The cerebellar cortex is a brain region deeply involved in sensorimotor coordination and adaptation. It receives external inputs via axons called the mossy fibers (MF), delivering diverse information, including sensory- and motor signals, from other brain regions. Then, the output neurons, Purkinje cells (PC), transmit the result of computation by the network. Many studies have elucidated how different stages of computation in this neural circuit represents sensory and motor information. However, circuit-level information processing has not been well-understood.

Here we investigated this question by characterizing how MF firings transform into PC outputs in recording data from those cells (n=110 and 135, respectively) in rhesus monkeys that were performing a sensorimotor task (M. Mulatta; n=2). We trained the animals for a saccadic eye movement task, where they followed a target jumping back and forth between two horizontal target locations. The fast pace and repetitive nature of the task led to a gradual decline in saccade velocities (fatigue).

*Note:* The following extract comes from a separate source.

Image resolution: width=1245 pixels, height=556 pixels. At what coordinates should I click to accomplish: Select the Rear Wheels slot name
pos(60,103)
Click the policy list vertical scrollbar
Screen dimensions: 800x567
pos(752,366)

We found that the firing rates of MFs linearly encoded eye speed and saccade duration, consistent with previous studies (e.g. [1]). Using the linear rate coding property of MFs and also PCs, we constructed the rate coding models of individual cells from the data and formed the virtual populations of those models for each cell type. This method enabled us to analyze eye speed- dependent variability of the population responses beyond the firing rate across trials.

By using the virtual population of MFs and PCs, we found that the activities of MFs and PCs can be both characterized by low dimensional “manifolds” [2] that resemble the limit cycles. Here, the PC manifold is higher-dimensional as compared to that of MFs and has more complex representations of variability in eye movements. Nonetheless, there exists a linear transformation between the two populations [3], which can accurately predict the average and also velocity-dependent variability in the firing rate of individual neurons.

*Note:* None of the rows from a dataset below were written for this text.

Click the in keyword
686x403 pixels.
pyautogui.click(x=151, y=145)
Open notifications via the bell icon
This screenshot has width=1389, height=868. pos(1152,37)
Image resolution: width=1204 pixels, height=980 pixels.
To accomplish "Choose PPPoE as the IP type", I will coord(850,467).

Based on these results, we suggest that the MFs deliver a compressed, low dimensional copy of sensorimotor information from other brain areas, possibly via convergence [3], and the cerebellar cortical circuit decompresses/transforms it to higher dimensional outputs, carrying the reorganized representation of the behavioral variability.

References

1\. Ohtsuka K, Noda H. Burst discharges of mossy fibers in the oculomotor vermis of macaque monkeys during saccadic eye movements. Neurosci Res. 1992, 15, 102–114.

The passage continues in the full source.